Over recent years, multiple studies have demonstrated the high prevalence of sexual complaints in women. In fact, more women than men report problems with sexual functioning, including problems related to libido, arousal, orgasm, and pain. In the National Health and Social Life Survey, 43% of women reported one or more sexual problems, compared with 31% of men.1 Nearly 10 years later, the PRESIDE study demonstrated a 44% prevalence of female sexual dysfunction (FSD) in the United States.2 Despite these compelling statistics, research regarding treatments for sexual dysfunction and marketing for products designed to improve sexual function have been primarily geared toward men, not women. Although the focus may finally be shifting to women, why is FSD still so difficult to treat?

#1: Few FDA-approved treatments for FSD

In 1998, the FDA approved sildenafil (Viagra®) as the first medication for the treatment of erectile dysfunction (ED) in men, initiating a new kind of sexual revolution. Men with ED who had previously been rendered virtually abstinent were now able to resume satisfying sexual activity. Since that time, 27 medications have been approved by the FDA for the direct or indirect enhancement of sexual functioning in men.

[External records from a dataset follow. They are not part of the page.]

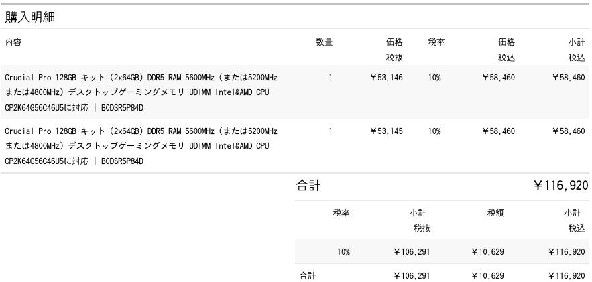Select the large ¥116,920 grand total
Screen dimensions: 592x282
click(x=560, y=186)
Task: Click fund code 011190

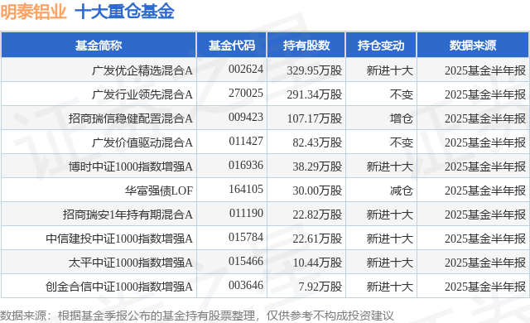Action: [x=246, y=213]
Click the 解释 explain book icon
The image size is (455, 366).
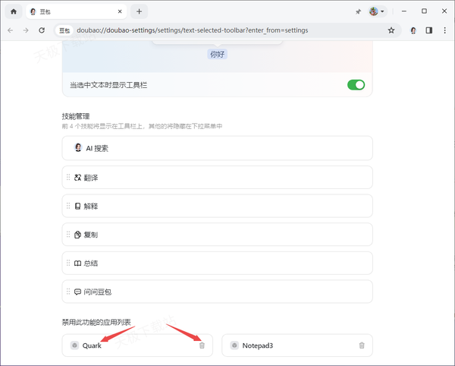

Until 2 months ago, the total number of FDA-approved medications for the treatment of low sexual desire in women was zero. But on August 18, 2015, the FDA made history by approving flibanserin (Addyi™), the first-ever medication for the treatment of hypoactive sexual desire disorder in women.3

#2: Too time consuming to address

One of the biggest complaints that I hear from healthcare providers (HCPs) regarding addressing their female patients’ sexual concerns is that it takes too much time in an already busy clinic setting. I recommend the use of any of the following validated questionnaires, which can facilitate discussions about this sensitive and complicated topic.

  • Sexual Function Questionnaire4
  • Female Sexual Function Index5
  • Female Sexual Distress Scale-Revised6
  • Decreased Sexual Desire Screener7
  • Hypoactive Sexual Desire Disorder Screener8
  • Abbreviated Sexual Function Questionnaire9
  • Sexual Quality of Life-Female10

#3: Not a profitable specialty

Although billing based on time spent face-to-face with a patient is not typically a lucrative method for running a practice, HCPs do have ways to enhance reimbursement when treating female patients with sexual complaints. For instance, offering services such as colposcopy, vulvovaginal biopsy, biothesiometry, perineometry, and trigger-point injections can provide a major increase in revenue when utilizing procedural modifiers. Even minor tests such as urinalysis, wet preps, and vaginal pH analysis can add profit to a patient encounter. When applicable, providing urogynecologic services such as urodynamics, tibial nerve stimulation and pessary placement/maintenance can further boost clinic revenue.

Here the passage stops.